▸ **WHAT YOU HAVE TO DO**: All that is needed is an exact repetition of the lines from the one containing "Task: Click the" through the final line of the material, without pictures.

*-*-*

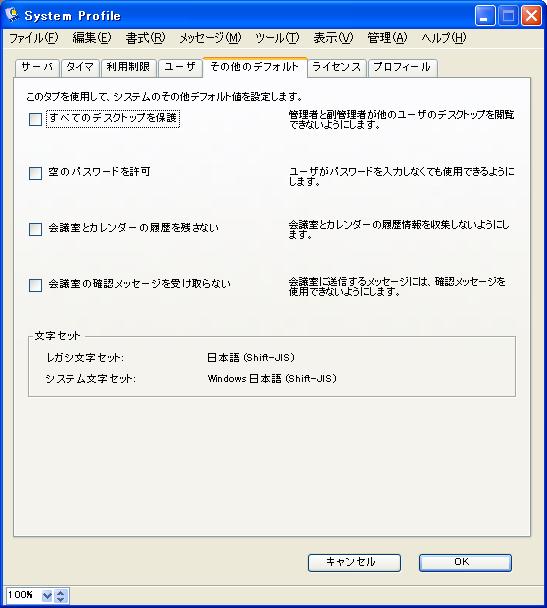Open the 書式(R) menu
Image resolution: width=547 pixels, height=608 pixels.
145,38
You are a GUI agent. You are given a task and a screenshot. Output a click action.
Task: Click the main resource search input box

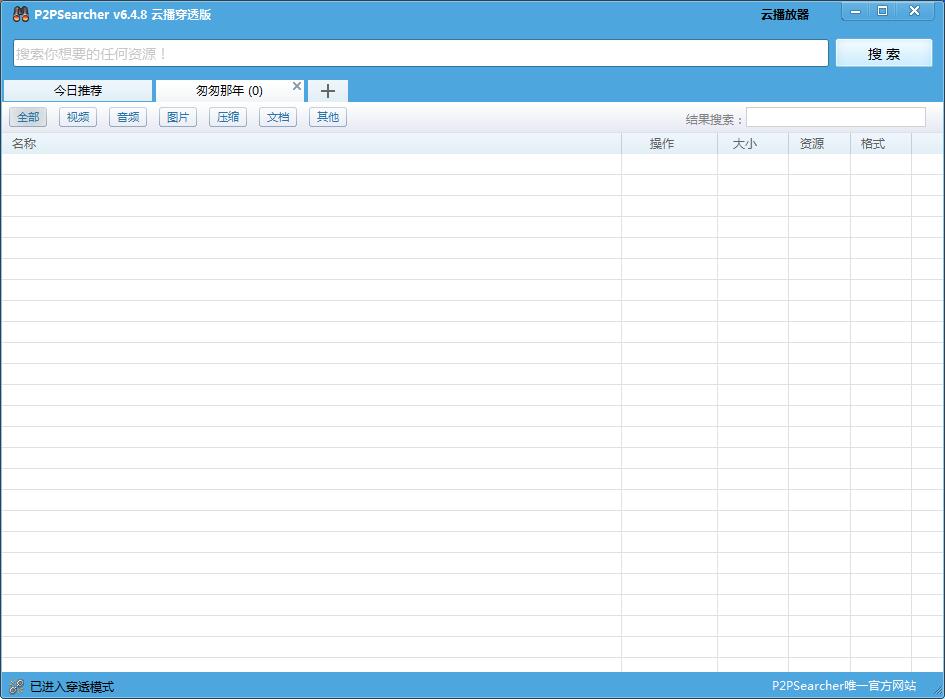click(420, 53)
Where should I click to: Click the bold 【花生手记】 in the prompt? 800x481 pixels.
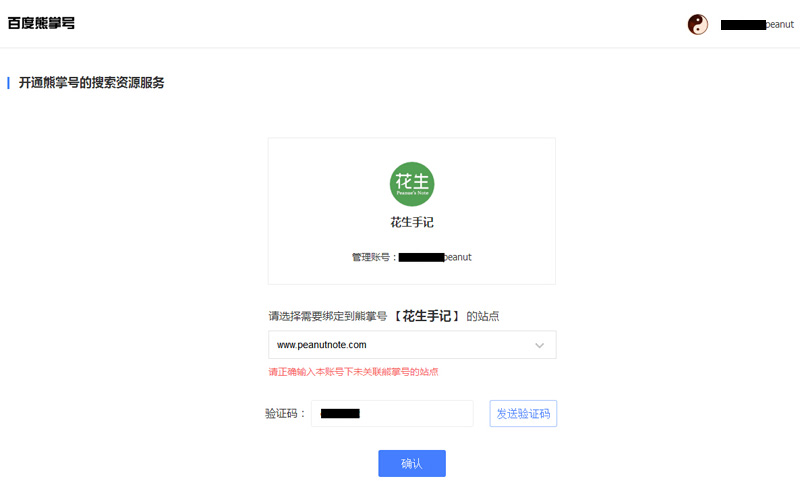[x=426, y=316]
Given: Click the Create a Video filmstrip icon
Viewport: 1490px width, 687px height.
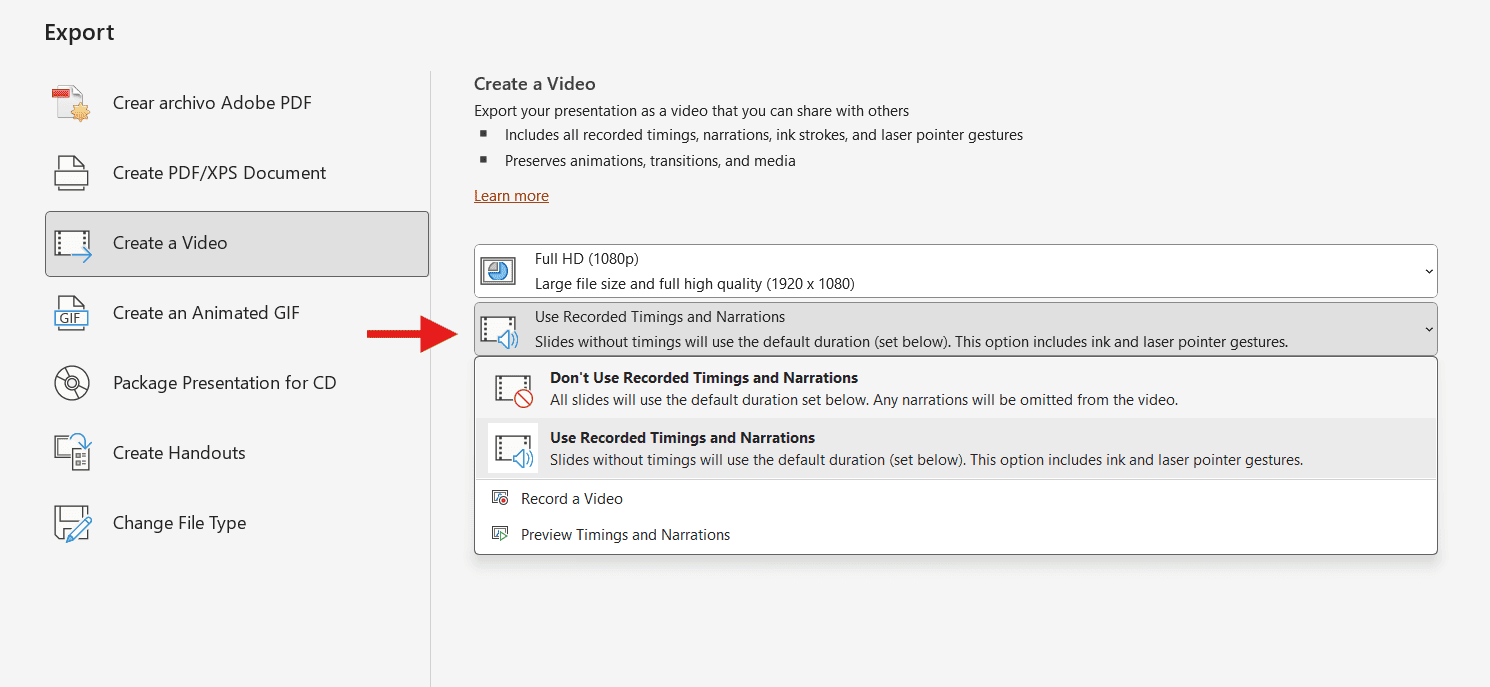Looking at the screenshot, I should [72, 244].
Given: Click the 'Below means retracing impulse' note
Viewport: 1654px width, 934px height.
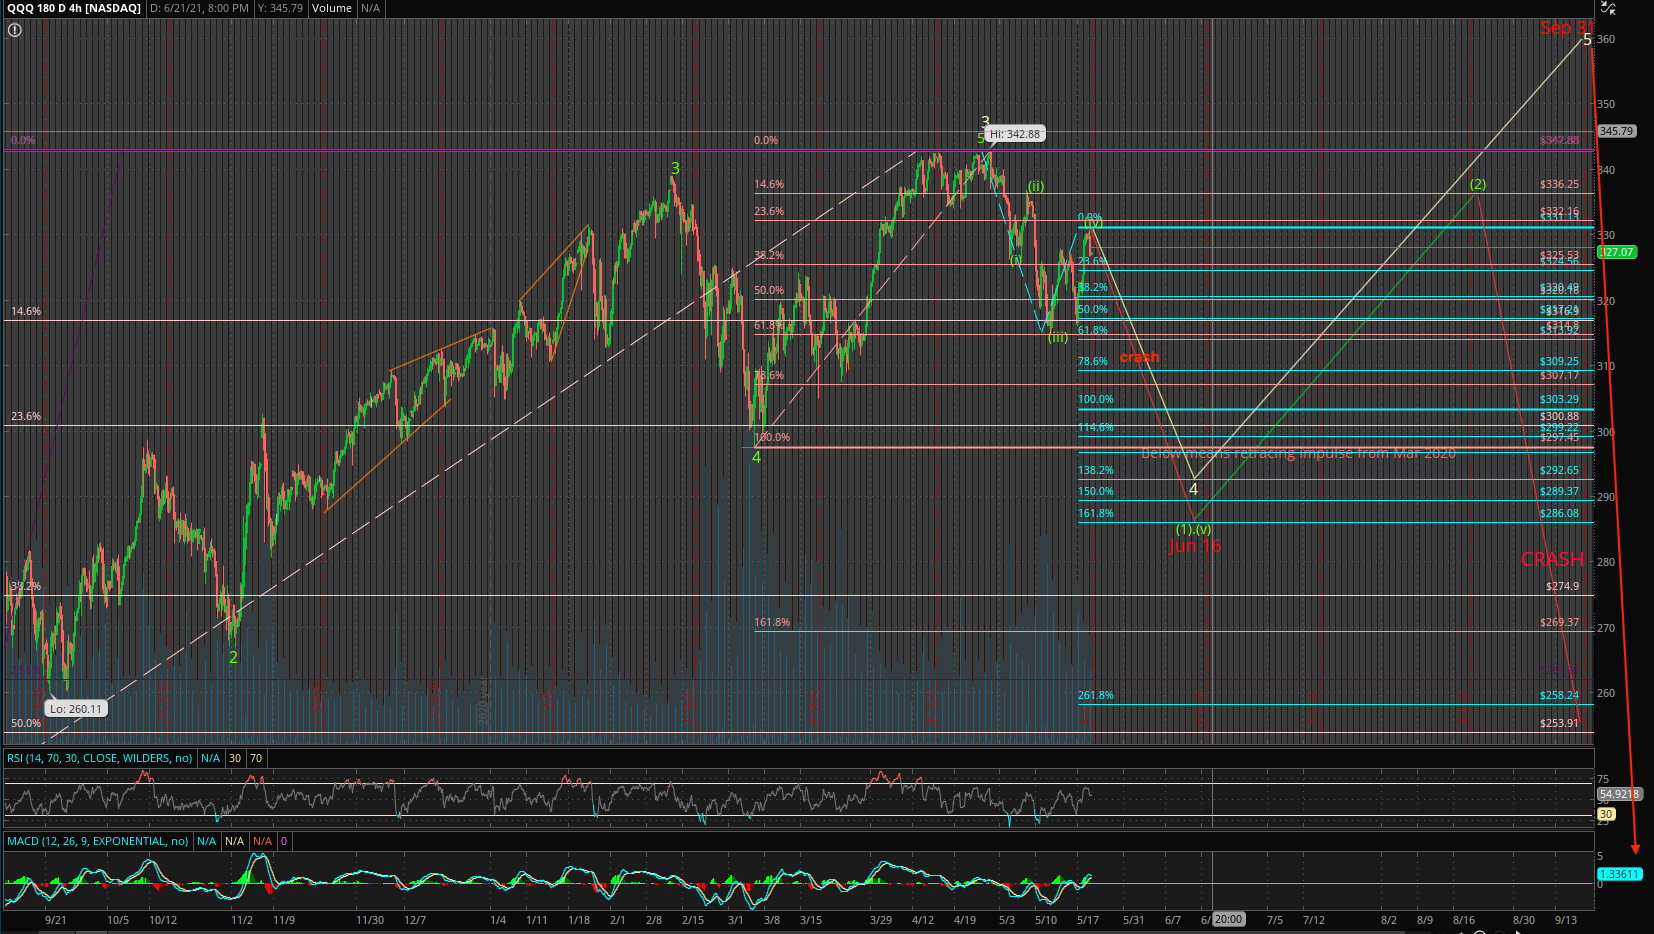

*-*-*

▸ **TASK OUTPUT**:
Task: Click the main resource search input box

click(420, 53)
Where should I click to: Click the bold 【花生手记】 in the prompt? 800x481 pixels.
[x=426, y=316]
Given: Click the Create a Video filmstrip icon
Viewport: 1490px width, 687px height.
Looking at the screenshot, I should [72, 244].
Given: Click the 'Below means retracing impulse' note
Viewport: 1654px width, 934px height.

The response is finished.